# [Item-finding records]
>> BEGIN

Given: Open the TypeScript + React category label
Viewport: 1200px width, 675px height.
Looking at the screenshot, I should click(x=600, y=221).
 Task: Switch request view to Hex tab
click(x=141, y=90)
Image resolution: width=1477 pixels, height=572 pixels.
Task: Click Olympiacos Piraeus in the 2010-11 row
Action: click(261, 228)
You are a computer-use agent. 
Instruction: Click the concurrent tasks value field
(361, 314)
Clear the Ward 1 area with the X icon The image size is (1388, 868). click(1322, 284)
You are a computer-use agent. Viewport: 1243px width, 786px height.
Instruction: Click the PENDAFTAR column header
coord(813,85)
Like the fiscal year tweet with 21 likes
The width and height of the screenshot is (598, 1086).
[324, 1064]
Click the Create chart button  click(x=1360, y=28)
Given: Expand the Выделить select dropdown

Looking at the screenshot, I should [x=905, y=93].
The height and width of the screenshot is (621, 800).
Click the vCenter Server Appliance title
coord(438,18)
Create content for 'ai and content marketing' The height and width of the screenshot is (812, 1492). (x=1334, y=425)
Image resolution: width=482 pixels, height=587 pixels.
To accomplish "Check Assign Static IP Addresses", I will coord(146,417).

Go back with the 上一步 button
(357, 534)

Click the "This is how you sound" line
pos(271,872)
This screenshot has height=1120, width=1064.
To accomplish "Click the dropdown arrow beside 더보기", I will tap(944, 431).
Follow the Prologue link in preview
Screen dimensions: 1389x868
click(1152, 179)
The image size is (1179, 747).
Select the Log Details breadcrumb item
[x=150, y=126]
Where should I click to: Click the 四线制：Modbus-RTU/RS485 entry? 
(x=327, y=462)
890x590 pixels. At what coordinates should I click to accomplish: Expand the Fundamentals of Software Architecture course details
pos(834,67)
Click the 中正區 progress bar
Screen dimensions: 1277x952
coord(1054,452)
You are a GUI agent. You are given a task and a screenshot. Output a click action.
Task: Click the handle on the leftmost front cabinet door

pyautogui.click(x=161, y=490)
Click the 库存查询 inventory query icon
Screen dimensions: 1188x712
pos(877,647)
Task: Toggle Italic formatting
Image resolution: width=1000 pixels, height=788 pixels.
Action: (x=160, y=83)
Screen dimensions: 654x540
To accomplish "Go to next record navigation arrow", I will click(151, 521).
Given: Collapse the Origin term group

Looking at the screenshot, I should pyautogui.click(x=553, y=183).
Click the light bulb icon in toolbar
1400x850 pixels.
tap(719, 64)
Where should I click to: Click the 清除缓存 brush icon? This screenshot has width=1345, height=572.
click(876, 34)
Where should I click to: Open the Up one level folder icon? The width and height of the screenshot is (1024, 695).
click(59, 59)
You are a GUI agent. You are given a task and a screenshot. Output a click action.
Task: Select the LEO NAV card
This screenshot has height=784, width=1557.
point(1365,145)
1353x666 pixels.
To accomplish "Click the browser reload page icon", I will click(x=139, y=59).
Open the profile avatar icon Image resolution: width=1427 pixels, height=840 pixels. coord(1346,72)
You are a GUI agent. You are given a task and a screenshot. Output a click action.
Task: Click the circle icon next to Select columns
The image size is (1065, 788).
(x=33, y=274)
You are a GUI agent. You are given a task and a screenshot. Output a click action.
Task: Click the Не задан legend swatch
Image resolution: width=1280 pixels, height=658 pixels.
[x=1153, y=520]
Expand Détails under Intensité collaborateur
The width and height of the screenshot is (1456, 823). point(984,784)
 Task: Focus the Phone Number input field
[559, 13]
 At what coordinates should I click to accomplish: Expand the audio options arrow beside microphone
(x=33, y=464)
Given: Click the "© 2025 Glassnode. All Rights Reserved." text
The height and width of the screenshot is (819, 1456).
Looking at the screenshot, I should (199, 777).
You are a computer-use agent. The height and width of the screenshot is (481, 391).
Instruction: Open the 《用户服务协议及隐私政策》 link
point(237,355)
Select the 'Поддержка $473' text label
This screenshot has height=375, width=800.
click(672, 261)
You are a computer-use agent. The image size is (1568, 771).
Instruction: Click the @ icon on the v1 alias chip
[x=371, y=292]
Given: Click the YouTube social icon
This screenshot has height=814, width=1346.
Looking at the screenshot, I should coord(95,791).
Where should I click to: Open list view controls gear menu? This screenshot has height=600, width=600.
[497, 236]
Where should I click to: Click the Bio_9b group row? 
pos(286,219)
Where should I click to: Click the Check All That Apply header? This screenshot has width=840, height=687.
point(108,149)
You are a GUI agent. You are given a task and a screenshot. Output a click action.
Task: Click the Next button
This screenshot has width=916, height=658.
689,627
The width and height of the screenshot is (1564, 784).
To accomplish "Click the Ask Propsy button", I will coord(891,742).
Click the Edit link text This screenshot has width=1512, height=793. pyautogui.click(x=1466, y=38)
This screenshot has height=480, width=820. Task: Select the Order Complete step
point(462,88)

>> END

# [Goal]
Put the lines of the records above into a numbered list, skipping blank lines. Start at the line containing "You are a computer-use agent. The image" and stop after the line containing "Looking at the screenshot, I should coord(95,791).".

# [Result of the exercise]
1. You are a computer-use agent. The image size is (1568, 771).
2. Instruction: Click the @ icon on the v1 alias chip
3. [x=371, y=292]
4. Given: Click the YouTube social icon
5. This screenshot has height=814, width=1346.
6. Looking at the screenshot, I should coord(95,791).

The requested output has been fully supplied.